スピノザの『エチカ』と趣味のブログ

スピノザの『エチカ』について僕が考えていることと,趣味である将棋・競馬・競輪などについて綴るブログです。

マイナビ女子オープン&基本感情と意識

2024-05-13 19:46:32 | 将棋
 遊行寺で指された昨日の第17期マイナビ女子オープン五番勝負第三局。
 西山朋佳女王の先手でノーマル三間飛車。後手の大島綺華女流二段が持久戦を選択し,相穴熊の将棋になったのですが,組み上がったところで先手の作戦勝ちとなってしまいました。
                                        
 先手が穴熊に潜ったところ。石田流に穴熊はそれほどよい相性とはいえませんが,先手からすぐに攻めてくる手がないので,この局面では有効なのでしょう。
 後手は☖5四歩と突いたのですが,これに先手が反応しました。☗2八銀に後手も☖1二香と穴熊を目指したところで☗3六歩。☖1一玉に☗2六角と出ました。角成を受けるために後手は☖4四歩。先手は☗5六銀と進出し☖4三金右に☗3九金と手を戻しました。
                                        
 第2図となってもう先手が十分です。穴熊に組むのなら☖5四歩は省略する方がよく,穴熊は目指さず☖7二飛と寄るのが有力でした。☖1二香のところも☖2五歩がよく,☖4四歩のところも☖7二飛でした。☖4三金右よりは☖8四飛の方がよかったとのことで,細かいミスが積み上がって差がついてしまったようです。
 3連勝で西山女王が防衛第11期,12期,13期,14期,15期,16期に続く七連覇で7期目の女王です。

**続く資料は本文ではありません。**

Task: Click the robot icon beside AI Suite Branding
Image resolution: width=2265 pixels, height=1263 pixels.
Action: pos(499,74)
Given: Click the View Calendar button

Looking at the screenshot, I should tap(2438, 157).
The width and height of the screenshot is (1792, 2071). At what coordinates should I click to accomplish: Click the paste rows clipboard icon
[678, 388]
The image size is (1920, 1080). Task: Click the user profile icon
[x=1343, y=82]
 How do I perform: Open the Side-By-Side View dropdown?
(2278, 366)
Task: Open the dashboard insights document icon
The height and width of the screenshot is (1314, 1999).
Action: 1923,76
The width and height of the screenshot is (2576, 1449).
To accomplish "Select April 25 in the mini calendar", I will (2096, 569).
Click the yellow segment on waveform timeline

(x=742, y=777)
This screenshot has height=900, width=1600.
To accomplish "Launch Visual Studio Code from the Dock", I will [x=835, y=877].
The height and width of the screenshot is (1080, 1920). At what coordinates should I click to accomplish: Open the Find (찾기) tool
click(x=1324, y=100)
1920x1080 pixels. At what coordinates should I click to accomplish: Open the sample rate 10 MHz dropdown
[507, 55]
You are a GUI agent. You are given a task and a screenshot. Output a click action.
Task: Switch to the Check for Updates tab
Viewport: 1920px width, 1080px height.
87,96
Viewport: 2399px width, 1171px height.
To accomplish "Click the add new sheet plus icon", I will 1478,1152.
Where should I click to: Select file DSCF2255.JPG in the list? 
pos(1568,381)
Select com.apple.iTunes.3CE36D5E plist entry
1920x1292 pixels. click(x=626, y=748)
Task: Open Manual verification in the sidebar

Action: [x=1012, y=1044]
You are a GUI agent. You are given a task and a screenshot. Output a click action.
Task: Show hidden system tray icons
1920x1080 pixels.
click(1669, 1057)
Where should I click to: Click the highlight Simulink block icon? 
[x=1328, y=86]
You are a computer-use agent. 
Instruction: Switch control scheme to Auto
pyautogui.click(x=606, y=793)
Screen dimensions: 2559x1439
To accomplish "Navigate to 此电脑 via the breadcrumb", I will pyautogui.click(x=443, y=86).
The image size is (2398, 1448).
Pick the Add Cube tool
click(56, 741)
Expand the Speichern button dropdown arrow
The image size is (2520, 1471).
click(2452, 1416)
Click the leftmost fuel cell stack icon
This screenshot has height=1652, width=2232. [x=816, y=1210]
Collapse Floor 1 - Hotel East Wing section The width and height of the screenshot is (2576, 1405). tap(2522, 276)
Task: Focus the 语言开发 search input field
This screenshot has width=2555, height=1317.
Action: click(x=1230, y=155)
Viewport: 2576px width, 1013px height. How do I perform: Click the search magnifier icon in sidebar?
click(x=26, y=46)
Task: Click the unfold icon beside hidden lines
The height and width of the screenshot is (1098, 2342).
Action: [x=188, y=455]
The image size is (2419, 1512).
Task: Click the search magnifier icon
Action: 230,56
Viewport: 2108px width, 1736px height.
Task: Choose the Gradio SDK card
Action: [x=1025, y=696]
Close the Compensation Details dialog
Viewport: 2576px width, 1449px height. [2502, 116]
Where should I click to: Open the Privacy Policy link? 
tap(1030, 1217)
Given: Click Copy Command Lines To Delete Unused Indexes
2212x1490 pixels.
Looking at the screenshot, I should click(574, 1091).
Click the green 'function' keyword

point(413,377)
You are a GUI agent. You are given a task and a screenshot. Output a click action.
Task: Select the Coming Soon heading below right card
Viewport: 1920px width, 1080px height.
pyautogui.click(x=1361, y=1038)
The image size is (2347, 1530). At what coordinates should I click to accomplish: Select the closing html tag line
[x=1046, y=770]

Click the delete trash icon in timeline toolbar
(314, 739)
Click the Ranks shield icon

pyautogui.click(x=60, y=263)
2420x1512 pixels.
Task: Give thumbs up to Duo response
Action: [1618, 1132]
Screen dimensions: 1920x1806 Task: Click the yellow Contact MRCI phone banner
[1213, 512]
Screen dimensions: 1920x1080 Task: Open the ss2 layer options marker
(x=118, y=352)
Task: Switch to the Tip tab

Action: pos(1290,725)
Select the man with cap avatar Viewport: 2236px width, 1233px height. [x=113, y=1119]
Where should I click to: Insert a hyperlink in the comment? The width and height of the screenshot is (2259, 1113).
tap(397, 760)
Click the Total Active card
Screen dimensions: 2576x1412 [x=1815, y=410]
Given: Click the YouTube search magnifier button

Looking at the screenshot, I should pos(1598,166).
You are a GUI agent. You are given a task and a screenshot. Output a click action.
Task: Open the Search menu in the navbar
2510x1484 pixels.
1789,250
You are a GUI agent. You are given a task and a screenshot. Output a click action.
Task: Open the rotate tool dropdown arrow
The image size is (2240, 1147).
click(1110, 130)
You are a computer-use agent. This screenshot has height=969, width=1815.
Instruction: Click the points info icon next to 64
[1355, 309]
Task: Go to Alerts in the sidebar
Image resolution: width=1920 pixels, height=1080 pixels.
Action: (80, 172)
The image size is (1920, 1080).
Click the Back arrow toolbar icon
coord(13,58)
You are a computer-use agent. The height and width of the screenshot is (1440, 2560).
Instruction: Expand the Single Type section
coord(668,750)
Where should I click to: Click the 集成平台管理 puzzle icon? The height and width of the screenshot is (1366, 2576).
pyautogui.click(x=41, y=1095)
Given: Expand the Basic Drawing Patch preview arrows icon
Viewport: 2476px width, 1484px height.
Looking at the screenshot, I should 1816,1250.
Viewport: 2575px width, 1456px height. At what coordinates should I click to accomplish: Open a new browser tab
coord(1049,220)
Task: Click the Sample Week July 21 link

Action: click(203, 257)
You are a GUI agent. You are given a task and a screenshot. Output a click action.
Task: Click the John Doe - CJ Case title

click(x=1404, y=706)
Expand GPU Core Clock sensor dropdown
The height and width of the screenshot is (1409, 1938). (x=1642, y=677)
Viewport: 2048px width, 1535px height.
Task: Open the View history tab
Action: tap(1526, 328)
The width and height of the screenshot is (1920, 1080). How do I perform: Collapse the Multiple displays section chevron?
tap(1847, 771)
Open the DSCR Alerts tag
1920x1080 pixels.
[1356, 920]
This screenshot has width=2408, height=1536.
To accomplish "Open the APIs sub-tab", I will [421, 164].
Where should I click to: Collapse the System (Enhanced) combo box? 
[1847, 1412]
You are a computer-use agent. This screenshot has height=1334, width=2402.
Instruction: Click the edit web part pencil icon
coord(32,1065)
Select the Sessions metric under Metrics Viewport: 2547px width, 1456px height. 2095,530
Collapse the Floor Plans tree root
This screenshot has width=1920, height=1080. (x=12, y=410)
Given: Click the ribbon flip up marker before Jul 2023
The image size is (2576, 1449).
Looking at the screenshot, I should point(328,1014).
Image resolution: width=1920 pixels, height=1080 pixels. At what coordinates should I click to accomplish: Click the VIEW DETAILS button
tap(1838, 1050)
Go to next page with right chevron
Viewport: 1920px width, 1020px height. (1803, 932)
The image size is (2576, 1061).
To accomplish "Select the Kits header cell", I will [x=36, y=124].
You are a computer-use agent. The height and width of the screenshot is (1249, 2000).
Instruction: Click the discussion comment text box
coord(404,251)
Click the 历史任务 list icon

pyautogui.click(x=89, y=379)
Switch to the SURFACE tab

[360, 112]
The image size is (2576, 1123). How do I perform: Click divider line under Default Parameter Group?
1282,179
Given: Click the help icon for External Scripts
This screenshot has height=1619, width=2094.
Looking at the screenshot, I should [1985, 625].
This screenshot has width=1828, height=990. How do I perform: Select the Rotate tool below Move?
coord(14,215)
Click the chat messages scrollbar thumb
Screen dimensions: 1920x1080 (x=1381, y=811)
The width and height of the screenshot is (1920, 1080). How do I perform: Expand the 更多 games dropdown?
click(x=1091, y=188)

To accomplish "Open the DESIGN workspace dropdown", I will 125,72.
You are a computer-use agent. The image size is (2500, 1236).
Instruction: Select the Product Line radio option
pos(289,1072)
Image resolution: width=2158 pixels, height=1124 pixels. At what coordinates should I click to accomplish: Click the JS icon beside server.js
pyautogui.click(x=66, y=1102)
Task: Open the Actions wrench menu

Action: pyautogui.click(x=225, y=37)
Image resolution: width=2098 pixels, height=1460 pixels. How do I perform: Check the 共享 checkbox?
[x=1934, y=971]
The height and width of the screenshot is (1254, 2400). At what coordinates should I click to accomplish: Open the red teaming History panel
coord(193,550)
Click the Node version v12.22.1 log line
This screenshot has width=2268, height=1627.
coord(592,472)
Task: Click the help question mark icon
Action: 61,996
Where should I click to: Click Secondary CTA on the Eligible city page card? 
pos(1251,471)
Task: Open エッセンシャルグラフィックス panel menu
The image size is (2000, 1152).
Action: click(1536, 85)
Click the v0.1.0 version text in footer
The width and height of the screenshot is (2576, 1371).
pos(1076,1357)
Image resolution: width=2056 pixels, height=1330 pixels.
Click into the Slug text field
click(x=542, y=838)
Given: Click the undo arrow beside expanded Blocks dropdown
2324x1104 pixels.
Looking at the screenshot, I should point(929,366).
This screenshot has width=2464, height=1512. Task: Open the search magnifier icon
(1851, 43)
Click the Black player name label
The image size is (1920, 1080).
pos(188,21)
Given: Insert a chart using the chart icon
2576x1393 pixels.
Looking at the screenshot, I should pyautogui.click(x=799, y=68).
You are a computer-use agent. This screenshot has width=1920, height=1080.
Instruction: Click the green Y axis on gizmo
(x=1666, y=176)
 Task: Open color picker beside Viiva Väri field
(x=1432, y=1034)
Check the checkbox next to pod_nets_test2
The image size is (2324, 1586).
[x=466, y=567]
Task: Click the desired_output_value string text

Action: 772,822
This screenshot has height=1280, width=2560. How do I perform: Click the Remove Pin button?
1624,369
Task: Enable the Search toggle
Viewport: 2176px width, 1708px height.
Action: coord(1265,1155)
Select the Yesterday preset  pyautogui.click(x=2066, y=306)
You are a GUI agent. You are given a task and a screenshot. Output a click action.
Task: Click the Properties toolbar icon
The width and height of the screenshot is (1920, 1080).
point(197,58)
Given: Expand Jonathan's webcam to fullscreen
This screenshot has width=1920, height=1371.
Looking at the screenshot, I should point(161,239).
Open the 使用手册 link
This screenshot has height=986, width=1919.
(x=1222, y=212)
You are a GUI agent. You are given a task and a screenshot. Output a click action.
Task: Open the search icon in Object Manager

 第三部定理七は,現実的に存在する個物res singularisが自己の有に固執するperseverareことは,その個物の現実的本性actualis essentiaであるといっています。人間は個物ですから,人間にもこのことは妥当します。すなわち,現実的に存在する人間は,自己の有に固執することをその本性として有しているのです。当然のことですが,このことは現実的に存在する人間がそのことを意識しているか意識していないかということに関係ありません。したがって,現実的に存在する人間が自己の有に固執するということは,無意識として現実的に存在するすべての人間の知性intellectusのうちに含まれているのであって,ときに現実的に存在する人間はそのことを意識するということになります。
 これでみれば分かるように,現実的に存在する人間が自己の有に固執することは,第三部定理九備考でいわれているところの衝動appentitusに該当します。そしてそれがその人間によって意識された場合は,基本感情affectus primariiのひとつとしての欲望cupiditasとなるといわれているのです。欲望は意識された限りでの衝動ですから,それが希求しまた忌避する事柄は,欲望の場合であろうと衝動の場合であろうと同様です。そして現実的に存在する人間の衝動は,自己の有に固執するのです。ですから,現実的に存在する人間は,自己の実在性realitasすなわち完全性perfectioを,より小なる完全性からより大なる完全性に移行させる事柄は希求します。反対に,自己の完全性を,より大なる完全性からより小なる完全性へと移行させる事柄については忌避するでしょう。いい換えれば第三部定理二八にあるように,僕たちは喜びlaetitiaを希求しまた悲しみtristitiaを忌避するという衝動を有します。そしてこれが意識されるようになると,僕たちは僕たちが希求しているもののことを善bonumと判断するということが第三部定理九備考の最後の部分でいわれているのです。ですからそこではいわれていませんが,僕たちは僕たちが忌避しているもののことを意識したら,それをmalumと判断することになるでしょう。よって第四部定理八でいわれているように,僕たちにとっての善というのは僕たちが意識する僕たちの喜びにほかなりませんし,僕たちにとっての悪は僕たちが意識する限りでの悲しみにほかならないのです。